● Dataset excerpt
[BEGIN]
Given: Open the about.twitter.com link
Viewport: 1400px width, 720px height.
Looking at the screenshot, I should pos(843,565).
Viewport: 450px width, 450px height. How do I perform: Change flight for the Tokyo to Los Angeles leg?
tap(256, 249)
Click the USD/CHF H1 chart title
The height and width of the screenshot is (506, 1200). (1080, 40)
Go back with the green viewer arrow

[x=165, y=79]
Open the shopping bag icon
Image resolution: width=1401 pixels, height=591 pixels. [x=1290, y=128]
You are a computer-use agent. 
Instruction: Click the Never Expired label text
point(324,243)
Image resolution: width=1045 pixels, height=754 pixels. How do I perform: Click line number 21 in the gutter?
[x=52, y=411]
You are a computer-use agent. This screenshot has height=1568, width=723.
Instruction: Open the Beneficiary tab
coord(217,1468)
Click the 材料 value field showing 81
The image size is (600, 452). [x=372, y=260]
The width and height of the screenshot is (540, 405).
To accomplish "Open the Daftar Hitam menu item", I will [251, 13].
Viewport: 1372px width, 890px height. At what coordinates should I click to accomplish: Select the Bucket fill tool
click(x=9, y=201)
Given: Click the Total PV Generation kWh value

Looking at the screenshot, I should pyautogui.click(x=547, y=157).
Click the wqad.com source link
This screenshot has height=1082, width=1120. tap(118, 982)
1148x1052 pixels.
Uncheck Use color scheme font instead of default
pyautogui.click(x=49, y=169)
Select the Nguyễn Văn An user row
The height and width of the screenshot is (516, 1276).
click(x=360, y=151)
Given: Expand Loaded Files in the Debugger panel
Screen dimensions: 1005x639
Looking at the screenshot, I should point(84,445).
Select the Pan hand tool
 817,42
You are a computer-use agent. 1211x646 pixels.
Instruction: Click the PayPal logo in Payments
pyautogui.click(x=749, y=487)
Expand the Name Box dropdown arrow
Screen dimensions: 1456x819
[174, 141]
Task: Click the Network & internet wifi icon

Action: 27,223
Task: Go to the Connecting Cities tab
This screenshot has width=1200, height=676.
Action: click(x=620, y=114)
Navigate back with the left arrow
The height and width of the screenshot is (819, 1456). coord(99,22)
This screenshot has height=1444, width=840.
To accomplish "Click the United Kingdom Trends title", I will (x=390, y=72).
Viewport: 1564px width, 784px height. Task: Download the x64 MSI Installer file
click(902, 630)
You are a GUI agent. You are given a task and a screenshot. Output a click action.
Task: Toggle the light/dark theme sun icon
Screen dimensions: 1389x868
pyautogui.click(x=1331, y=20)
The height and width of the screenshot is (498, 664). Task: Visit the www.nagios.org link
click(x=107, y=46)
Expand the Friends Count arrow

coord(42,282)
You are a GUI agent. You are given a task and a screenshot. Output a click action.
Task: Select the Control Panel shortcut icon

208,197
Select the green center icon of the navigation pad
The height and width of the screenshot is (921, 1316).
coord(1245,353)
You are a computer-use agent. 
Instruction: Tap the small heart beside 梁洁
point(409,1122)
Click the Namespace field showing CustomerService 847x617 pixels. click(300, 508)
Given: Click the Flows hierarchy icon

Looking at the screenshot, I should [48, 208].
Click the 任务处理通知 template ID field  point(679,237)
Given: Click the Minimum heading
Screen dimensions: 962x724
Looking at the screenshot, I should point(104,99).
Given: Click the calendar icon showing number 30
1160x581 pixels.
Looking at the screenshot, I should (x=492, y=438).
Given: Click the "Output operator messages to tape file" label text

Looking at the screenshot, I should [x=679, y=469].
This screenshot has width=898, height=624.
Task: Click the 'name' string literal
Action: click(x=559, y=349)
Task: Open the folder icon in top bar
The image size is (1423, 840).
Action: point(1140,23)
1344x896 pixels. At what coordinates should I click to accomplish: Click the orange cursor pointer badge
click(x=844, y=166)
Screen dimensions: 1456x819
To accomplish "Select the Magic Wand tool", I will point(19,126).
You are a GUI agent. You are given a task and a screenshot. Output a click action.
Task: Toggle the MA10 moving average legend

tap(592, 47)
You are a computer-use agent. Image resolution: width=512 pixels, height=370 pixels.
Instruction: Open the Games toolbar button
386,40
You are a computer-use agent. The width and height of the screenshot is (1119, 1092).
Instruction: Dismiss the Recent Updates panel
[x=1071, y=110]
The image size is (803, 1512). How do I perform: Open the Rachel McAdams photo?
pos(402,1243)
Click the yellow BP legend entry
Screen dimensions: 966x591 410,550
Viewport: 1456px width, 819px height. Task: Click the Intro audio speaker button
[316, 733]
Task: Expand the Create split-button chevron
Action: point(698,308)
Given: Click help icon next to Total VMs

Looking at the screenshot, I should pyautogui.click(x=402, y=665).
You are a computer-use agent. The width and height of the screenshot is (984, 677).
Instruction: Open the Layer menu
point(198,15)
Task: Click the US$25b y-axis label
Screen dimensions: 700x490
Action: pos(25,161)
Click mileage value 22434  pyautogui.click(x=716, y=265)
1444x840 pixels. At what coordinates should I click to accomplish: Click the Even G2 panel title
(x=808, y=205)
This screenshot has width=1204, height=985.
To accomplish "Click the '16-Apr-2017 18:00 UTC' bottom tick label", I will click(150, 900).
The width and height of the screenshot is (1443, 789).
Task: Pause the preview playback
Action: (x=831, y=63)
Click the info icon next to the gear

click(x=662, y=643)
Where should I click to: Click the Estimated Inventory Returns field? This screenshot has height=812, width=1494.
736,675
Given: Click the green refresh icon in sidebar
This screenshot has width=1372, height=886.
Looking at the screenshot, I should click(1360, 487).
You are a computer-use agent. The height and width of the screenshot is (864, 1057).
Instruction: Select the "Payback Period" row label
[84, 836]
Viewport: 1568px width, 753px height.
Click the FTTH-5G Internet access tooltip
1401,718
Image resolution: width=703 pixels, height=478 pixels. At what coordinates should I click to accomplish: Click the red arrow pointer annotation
[END]
● TASK OBJECTIVE
Rewrite the material with every "Viewport" swapped for "Display", leaving everything else unchanged.

● TASK RESULT
Given: Open the about.twitter.com link
Display: 1400px width, 720px height.
Looking at the screenshot, I should pos(843,565).
Display: 450px width, 450px height. How do I perform: Change flight for the Tokyo to Los Angeles leg?
tap(256, 249)
Click the USD/CHF H1 chart title
The height and width of the screenshot is (506, 1200). (1080, 40)
Go back with the green viewer arrow

[x=165, y=79]
Open the shopping bag icon
Image resolution: width=1401 pixels, height=591 pixels. [x=1290, y=128]
You are a computer-use agent. 
Instruction: Click the Never Expired label text
point(324,243)
Image resolution: width=1045 pixels, height=754 pixels. How do I perform: Click line number 21 in the gutter?
[x=52, y=411]
You are a computer-use agent. This screenshot has height=1568, width=723.
Instruction: Open the Beneficiary tab
coord(217,1468)
Click the 材料 value field showing 81
The image size is (600, 452). [x=372, y=260]
The width and height of the screenshot is (540, 405).
To accomplish "Open the Daftar Hitam menu item", I will [251, 13].
Display: 1372px width, 890px height. At what coordinates should I click to accomplish: Select the Bucket fill tool
click(x=9, y=201)
Given: Click the Total PV Generation kWh value

Looking at the screenshot, I should pyautogui.click(x=547, y=157).
Click the wqad.com source link
This screenshot has height=1082, width=1120. tap(118, 982)
1148x1052 pixels.
Uncheck Use color scheme font instead of default
pyautogui.click(x=49, y=169)
Select the Nguyễn Văn An user row
The height and width of the screenshot is (516, 1276).
click(x=360, y=151)
Given: Expand Loaded Files in the Debugger panel
Screen dimensions: 1005x639
Looking at the screenshot, I should point(84,445).
Select the Pan hand tool
 817,42
You are a computer-use agent. 1211x646 pixels.
Instruction: Click the PayPal logo in Payments
pyautogui.click(x=749, y=487)
Expand the Name Box dropdown arrow
Screen dimensions: 1456x819
[174, 141]
Task: Click the Network & internet wifi icon

Action: 27,223
Task: Go to the Connecting Cities tab
This screenshot has width=1200, height=676.
Action: click(x=620, y=114)
Navigate back with the left arrow
The height and width of the screenshot is (819, 1456). coord(99,22)
This screenshot has height=1444, width=840.
To accomplish "Click the United Kingdom Trends title", I will (x=390, y=72).
Display: 1564px width, 784px height. Task: Download the x64 MSI Installer file
click(902, 630)
You are a GUI agent. You are given a task and a screenshot. Output a click action.
Task: Toggle the light/dark theme sun icon
Screen dimensions: 1389x868
pyautogui.click(x=1331, y=20)
The height and width of the screenshot is (498, 664). Task: Visit the www.nagios.org link
click(x=107, y=46)
Expand the Friends Count arrow

coord(42,282)
You are a GUI agent. You are given a task and a screenshot. Output a click action.
Task: Select the Control Panel shortcut icon

208,197
Select the green center icon of the navigation pad
The height and width of the screenshot is (921, 1316).
coord(1245,353)
You are a computer-use agent. 
Instruction: Tap the small heart beside 梁洁
point(409,1122)
Click the Namespace field showing CustomerService 847x617 pixels. click(300, 508)
Given: Click the Flows hierarchy icon

Looking at the screenshot, I should [48, 208].
Click the 任务处理通知 template ID field  point(679,237)
Given: Click the Minimum heading
Screen dimensions: 962x724
Looking at the screenshot, I should point(104,99).
Given: Click the calendar icon showing number 30
1160x581 pixels.
Looking at the screenshot, I should (x=492, y=438).
Given: Click the "Output operator messages to tape file" label text

Looking at the screenshot, I should [x=679, y=469].
This screenshot has width=898, height=624.
Task: Click the 'name' string literal
Action: click(x=559, y=349)
Task: Open the folder icon in top bar
The image size is (1423, 840).
Action: point(1140,23)
1344x896 pixels. At what coordinates should I click to accomplish: Click the orange cursor pointer badge
click(x=844, y=166)
Screen dimensions: 1456x819
To accomplish "Select the Magic Wand tool", I will point(19,126).
You are a GUI agent. You are given a task and a screenshot. Output a click action.
Task: Toggle the MA10 moving average legend

tap(592, 47)
You are a computer-use agent. Image resolution: width=512 pixels, height=370 pixels.
Instruction: Open the Games toolbar button
386,40
You are a computer-use agent. The width and height of the screenshot is (1119, 1092).
Instruction: Dismiss the Recent Updates panel
[x=1071, y=110]
The image size is (803, 1512). How do I perform: Open the Rachel McAdams photo?
pos(402,1243)
Click the yellow BP legend entry
Screen dimensions: 966x591 410,550
Display: 1456px width, 819px height. Task: Click the Intro audio speaker button
[316, 733]
Task: Expand the Create split-button chevron
Action: point(698,308)
Given: Click help icon next to Total VMs

Looking at the screenshot, I should pyautogui.click(x=402, y=665).
You are a computer-use agent. The width and height of the screenshot is (984, 677).
Instruction: Open the Layer menu
point(198,15)
Task: Click the US$25b y-axis label
Screen dimensions: 700x490
Action: pos(25,161)
Click mileage value 22434  pyautogui.click(x=716, y=265)
1444x840 pixels. At what coordinates should I click to accomplish: Click the Even G2 panel title
(x=808, y=205)
This screenshot has width=1204, height=985.
To accomplish "Click the '16-Apr-2017 18:00 UTC' bottom tick label", I will click(150, 900).
The width and height of the screenshot is (1443, 789).
Task: Pause the preview playback
Action: (x=831, y=63)
Click the info icon next to the gear

click(x=662, y=643)
Where should I click to: Click the Estimated Inventory Returns field? This screenshot has height=812, width=1494.
736,675
Given: Click the green refresh icon in sidebar
This screenshot has width=1372, height=886.
Looking at the screenshot, I should click(1360, 487).
You are a computer-use agent. The height and width of the screenshot is (864, 1057).
Instruction: Select the "Payback Period" row label
[84, 836]
Display: 1568px width, 753px height.
Click the FTTH-5G Internet access tooltip
1401,718
Image resolution: width=703 pixels, height=478 pixels. At what coordinates should I click to accomplish: Click the red arrow pointer annotation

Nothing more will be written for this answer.